• **Supplied records**
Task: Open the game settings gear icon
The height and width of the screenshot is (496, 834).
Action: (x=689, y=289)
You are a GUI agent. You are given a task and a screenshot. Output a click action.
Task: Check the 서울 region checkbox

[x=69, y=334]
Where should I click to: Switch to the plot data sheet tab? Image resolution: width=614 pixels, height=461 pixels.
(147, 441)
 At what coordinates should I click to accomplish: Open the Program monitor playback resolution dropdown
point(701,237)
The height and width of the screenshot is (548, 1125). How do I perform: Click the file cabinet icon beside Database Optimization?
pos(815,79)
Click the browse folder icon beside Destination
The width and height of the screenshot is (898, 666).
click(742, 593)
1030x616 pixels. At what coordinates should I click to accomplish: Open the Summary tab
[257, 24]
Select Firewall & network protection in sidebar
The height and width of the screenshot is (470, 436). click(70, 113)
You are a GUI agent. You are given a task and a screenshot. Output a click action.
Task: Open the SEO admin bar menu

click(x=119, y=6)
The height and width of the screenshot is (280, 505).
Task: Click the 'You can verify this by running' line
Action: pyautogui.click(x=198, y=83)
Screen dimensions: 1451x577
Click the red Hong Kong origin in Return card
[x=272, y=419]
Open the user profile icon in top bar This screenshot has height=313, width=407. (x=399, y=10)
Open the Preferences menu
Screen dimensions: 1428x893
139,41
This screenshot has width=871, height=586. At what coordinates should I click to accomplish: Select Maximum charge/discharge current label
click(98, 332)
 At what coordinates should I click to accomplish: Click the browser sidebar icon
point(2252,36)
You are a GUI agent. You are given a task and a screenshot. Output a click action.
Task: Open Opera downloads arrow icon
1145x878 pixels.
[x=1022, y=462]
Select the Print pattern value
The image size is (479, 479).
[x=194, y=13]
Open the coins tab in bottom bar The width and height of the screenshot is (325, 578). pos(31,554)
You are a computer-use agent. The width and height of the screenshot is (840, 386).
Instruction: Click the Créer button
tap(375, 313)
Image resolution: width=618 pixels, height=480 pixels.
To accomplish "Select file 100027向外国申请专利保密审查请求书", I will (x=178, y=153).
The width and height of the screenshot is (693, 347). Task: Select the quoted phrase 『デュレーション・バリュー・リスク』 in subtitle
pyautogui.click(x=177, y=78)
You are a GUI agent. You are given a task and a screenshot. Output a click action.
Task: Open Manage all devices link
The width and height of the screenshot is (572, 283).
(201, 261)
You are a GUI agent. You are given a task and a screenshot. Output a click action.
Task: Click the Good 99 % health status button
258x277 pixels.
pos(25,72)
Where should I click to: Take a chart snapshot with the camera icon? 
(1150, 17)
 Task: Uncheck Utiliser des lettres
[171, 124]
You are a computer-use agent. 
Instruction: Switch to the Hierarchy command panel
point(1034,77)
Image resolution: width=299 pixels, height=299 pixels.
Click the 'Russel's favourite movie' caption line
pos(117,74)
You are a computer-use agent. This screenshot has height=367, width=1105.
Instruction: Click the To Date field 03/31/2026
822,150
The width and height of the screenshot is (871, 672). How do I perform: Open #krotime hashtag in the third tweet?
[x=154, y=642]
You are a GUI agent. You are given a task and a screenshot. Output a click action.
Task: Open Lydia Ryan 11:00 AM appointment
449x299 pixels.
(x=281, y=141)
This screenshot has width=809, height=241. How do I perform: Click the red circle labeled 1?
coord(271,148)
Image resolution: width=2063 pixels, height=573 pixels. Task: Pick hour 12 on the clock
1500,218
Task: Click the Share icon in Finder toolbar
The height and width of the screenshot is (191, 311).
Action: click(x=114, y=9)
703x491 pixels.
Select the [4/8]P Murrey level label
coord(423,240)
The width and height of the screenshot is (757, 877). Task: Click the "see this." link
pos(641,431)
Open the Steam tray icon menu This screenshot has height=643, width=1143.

• **Objective**
Repeat all of the items above word for word, keeping their original order.

• **Answer below**
Task: Open the game settings gear icon
The height and width of the screenshot is (496, 834).
Action: (x=689, y=289)
You are a GUI agent. You are given a task and a screenshot. Output a click action.
Task: Check the 서울 region checkbox

[x=69, y=334]
Where should I click to: Switch to the plot data sheet tab? Image resolution: width=614 pixels, height=461 pixels.
(147, 441)
 At what coordinates should I click to accomplish: Open the Program monitor playback resolution dropdown
point(701,237)
The height and width of the screenshot is (548, 1125). How do I perform: Click the file cabinet icon beside Database Optimization?
pos(815,79)
Click the browse folder icon beside Destination
The width and height of the screenshot is (898, 666).
click(742, 593)
1030x616 pixels. At what coordinates should I click to accomplish: Open the Summary tab
[257, 24]
Select Firewall & network protection in sidebar
The height and width of the screenshot is (470, 436). click(70, 113)
You are a GUI agent. You are given a task and a screenshot. Output a click action.
Task: Open the SEO admin bar menu

click(x=119, y=6)
The height and width of the screenshot is (280, 505).
Task: Click the 'You can verify this by running' line
Action: pyautogui.click(x=198, y=83)
Screen dimensions: 1451x577
Click the red Hong Kong origin in Return card
[x=272, y=419]
Open the user profile icon in top bar This screenshot has height=313, width=407. (x=399, y=10)
Open the Preferences menu
Screen dimensions: 1428x893
139,41
This screenshot has width=871, height=586. At what coordinates should I click to accomplish: Select Maximum charge/discharge current label
click(98, 332)
 At what coordinates should I click to accomplish: Click the browser sidebar icon
point(2252,36)
You are a GUI agent. You are given a task and a screenshot. Output a click action.
Task: Open Opera downloads arrow icon
1145x878 pixels.
[x=1022, y=462]
Select the Print pattern value
The image size is (479, 479).
[x=194, y=13]
Open the coins tab in bottom bar The width and height of the screenshot is (325, 578). pos(31,554)
You are a computer-use agent. The width and height of the screenshot is (840, 386).
Instruction: Click the Créer button
tap(375, 313)
Image resolution: width=618 pixels, height=480 pixels.
To accomplish "Select file 100027向外国申请专利保密审查请求书", I will (x=178, y=153).
The width and height of the screenshot is (693, 347). Task: Select the quoted phrase 『デュレーション・バリュー・リスク』 in subtitle
pyautogui.click(x=177, y=78)
You are a GUI agent. You are given a task and a screenshot. Output a click action.
Task: Open Manage all devices link
The width and height of the screenshot is (572, 283).
(201, 261)
You are a GUI agent. You are given a task and a screenshot. Output a click action.
Task: Click the Good 99 % health status button
258x277 pixels.
pos(25,72)
Where should I click to: Take a chart snapshot with the camera icon? 
(1150, 17)
 Task: Uncheck Utiliser des lettres
[171, 124]
You are a computer-use agent. 
Instruction: Switch to the Hierarchy command panel
point(1034,77)
Image resolution: width=299 pixels, height=299 pixels.
Click the 'Russel's favourite movie' caption line
pos(117,74)
You are a computer-use agent. This screenshot has height=367, width=1105.
Instruction: Click the To Date field 03/31/2026
822,150
The width and height of the screenshot is (871, 672). How do I perform: Open #krotime hashtag in the third tweet?
[x=154, y=642]
You are a GUI agent. You are given a task and a screenshot. Output a click action.
Task: Open Lydia Ryan 11:00 AM appointment
449x299 pixels.
(x=281, y=141)
This screenshot has width=809, height=241. How do I perform: Click the red circle labeled 1?
coord(271,148)
Image resolution: width=2063 pixels, height=573 pixels. Task: Pick hour 12 on the clock
1500,218
Task: Click the Share icon in Finder toolbar
The height and width of the screenshot is (191, 311).
Action: click(x=114, y=9)
703x491 pixels.
Select the [4/8]P Murrey level label
coord(423,240)
The width and height of the screenshot is (757, 877). Task: Click the "see this." link
pos(641,431)
Open the Steam tray icon menu This screenshot has height=643, width=1143.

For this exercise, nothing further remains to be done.